17 Petitioner argues the transaction involving the Jefferson Cold Storage Facility should be excluded because it was the sale of a going concern and respondent did not adequately substantiate the allocation of the sales price to the Jefferson Cold Storage Facility. Petitioner argues that the sale of the Green Bay Warehouse should be excluded because it was subject to a lease at the time of sale.
18 The Commission must point out that respondent appears to be highly inconsistent, perhaps to the point of being disingenuous, with respect to this criticism of comparable number 3. Respondent's expert complained that the Ripon plant processed vegetables "which is a completely different process than meat canning or meat processing that's done in" the Beloit Plant. Transcript III at 25. Respondent's expert seems to have a problem with comparing the Beloit Plant to a different type of food processing plant, yet had no trouble comparing the Beloit Plant to the Green Bay Warehouse that had nothing to do with food processing. This claim alone damaged the credibility of respondent's expert.

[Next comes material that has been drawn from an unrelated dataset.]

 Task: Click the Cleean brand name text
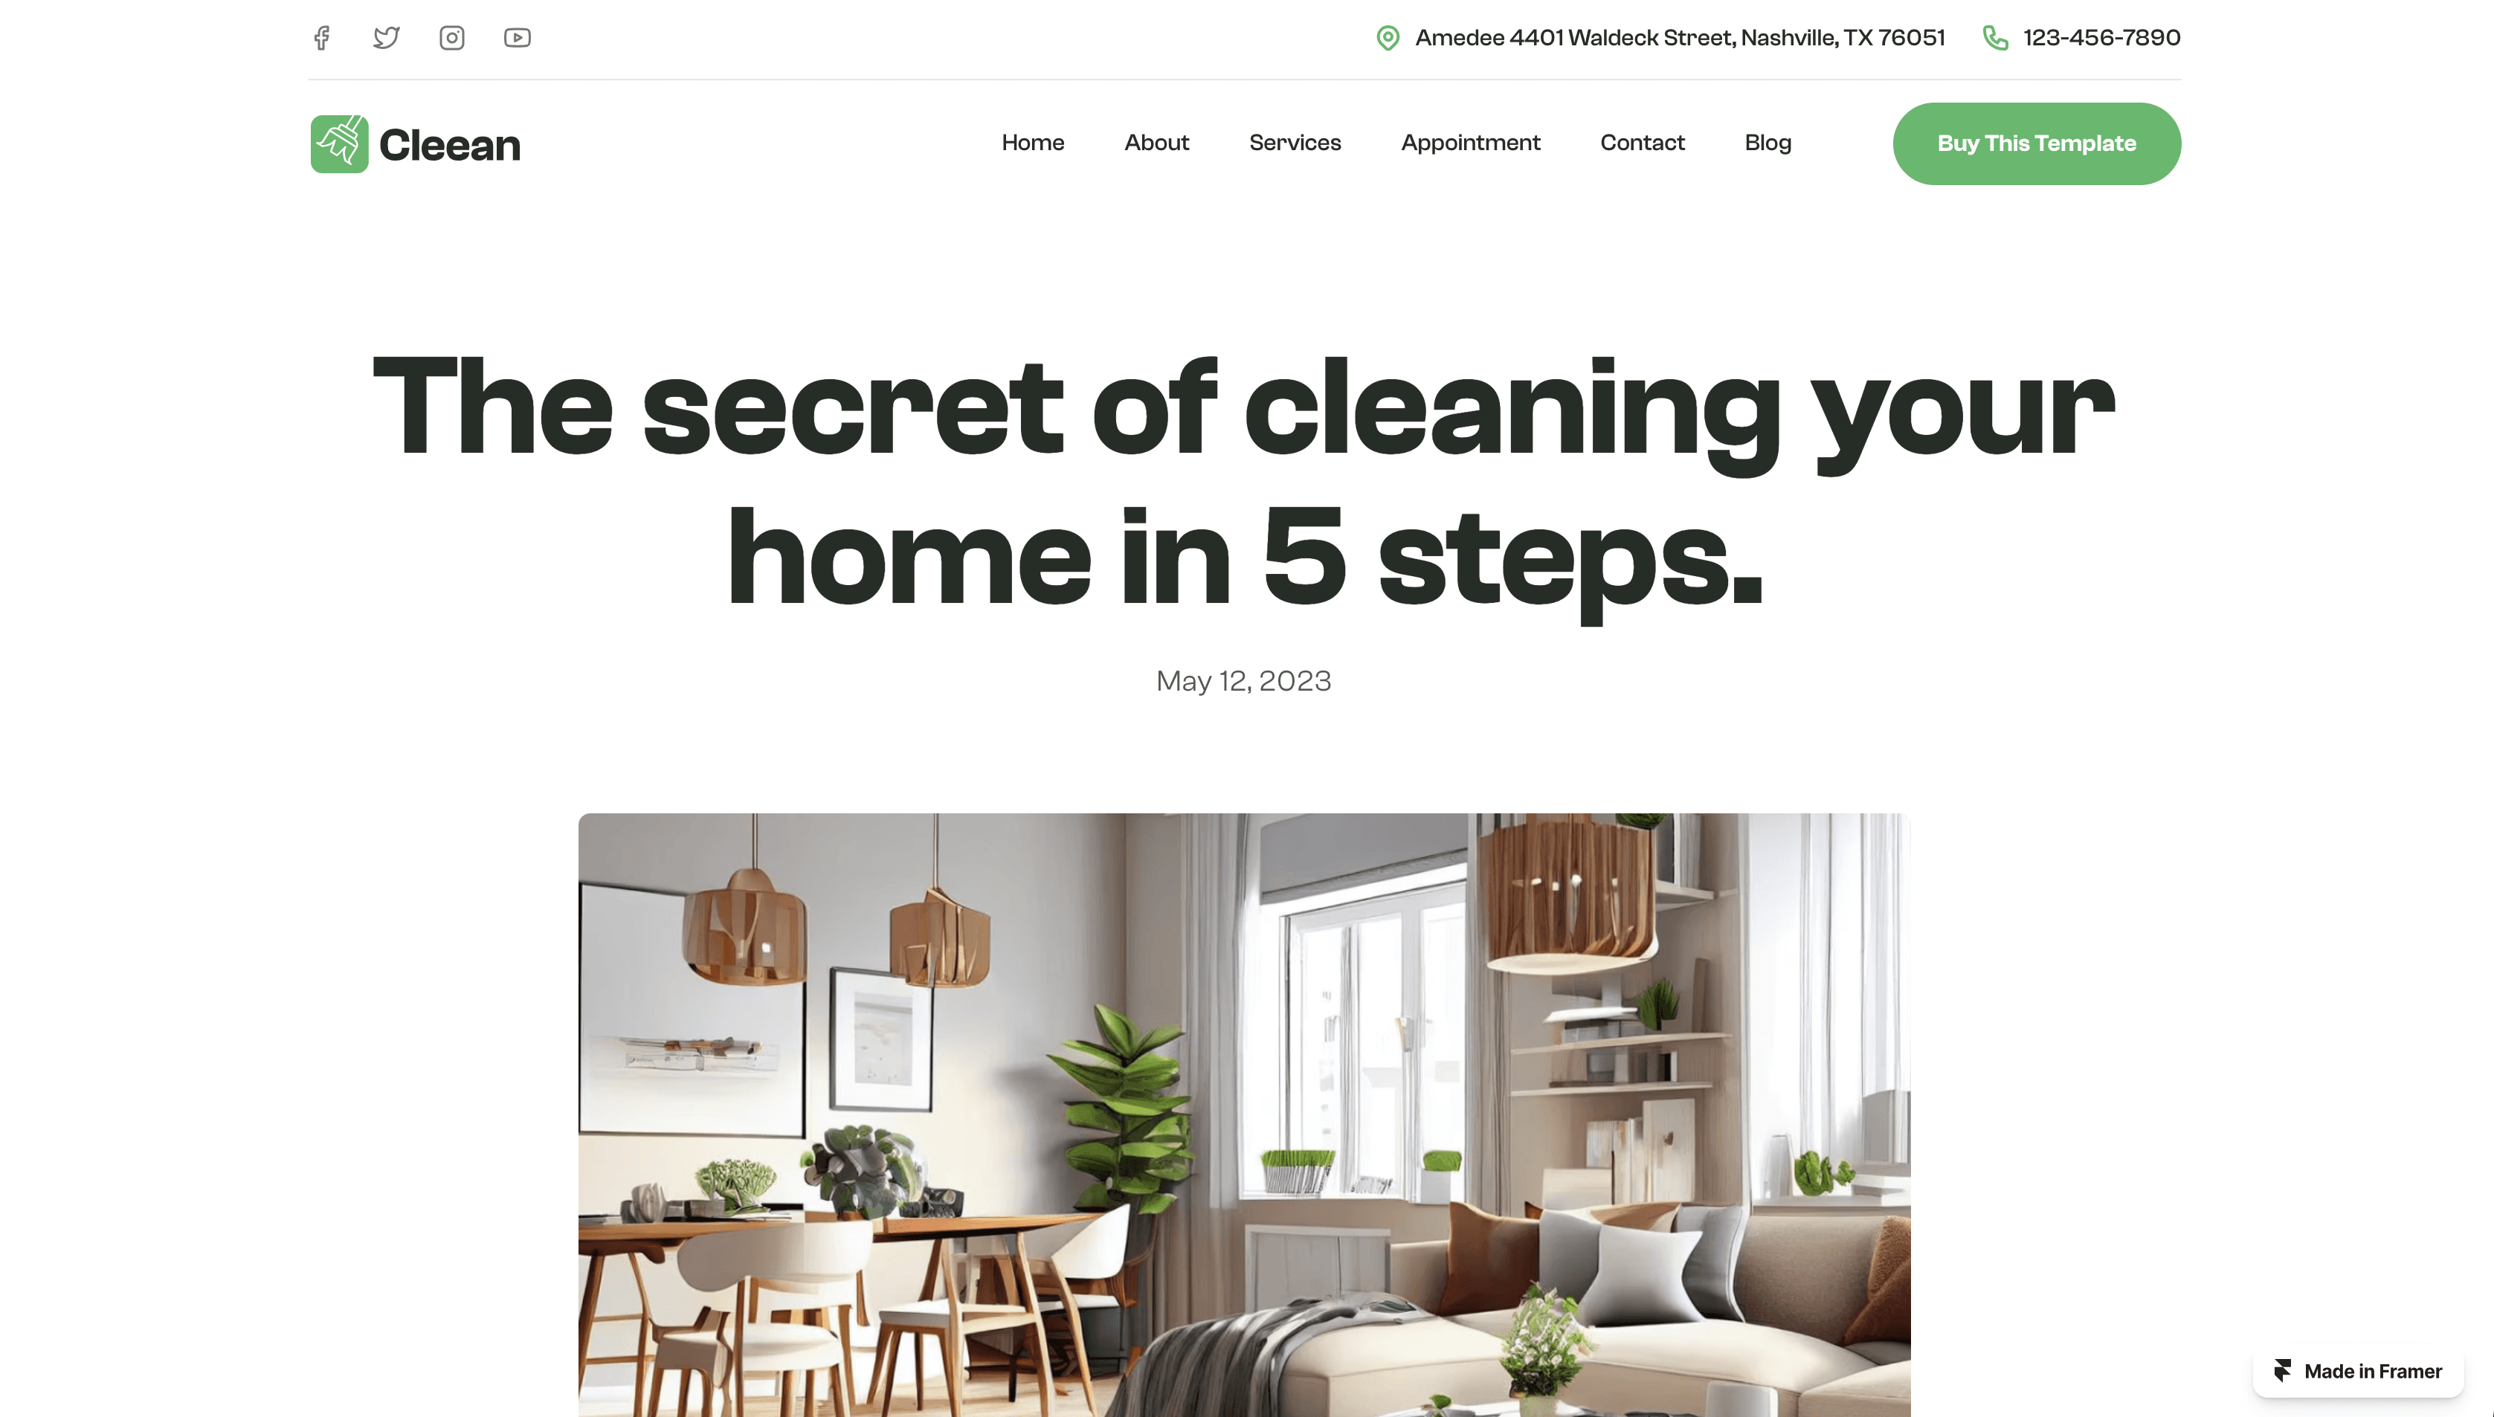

19 Comparable number 4 was subsequently removed from the data base because of the age of the sale, but it is not clear if it was in the data base at the time of the assessments at issue here.
20 Exhibit 12 at 2 (emphasis in original).
21 Respondent's appraiser testified, "I don't think it would have been a USDA certified plant." Transcript III at 31. We cannot accept such equivocal testimony.
22 While the testimony is cryptic at best, it appears that the seller filed for Chapter 11 bankruptcy protection at least one year after the sale was completed.
23 The record does not indicate whether comparable sale number 6 was accepted in respondent's sales data base. However, if it was, this would be further evidence impeaching respondent's conclusion that comparable sale number 6 was a sale under duress.
24 Respondent concludes that the Sherman, Texas, property was "not of similar desirability or utility." Respondent's Brief at 36. There is no evidence in the record to support this assertion.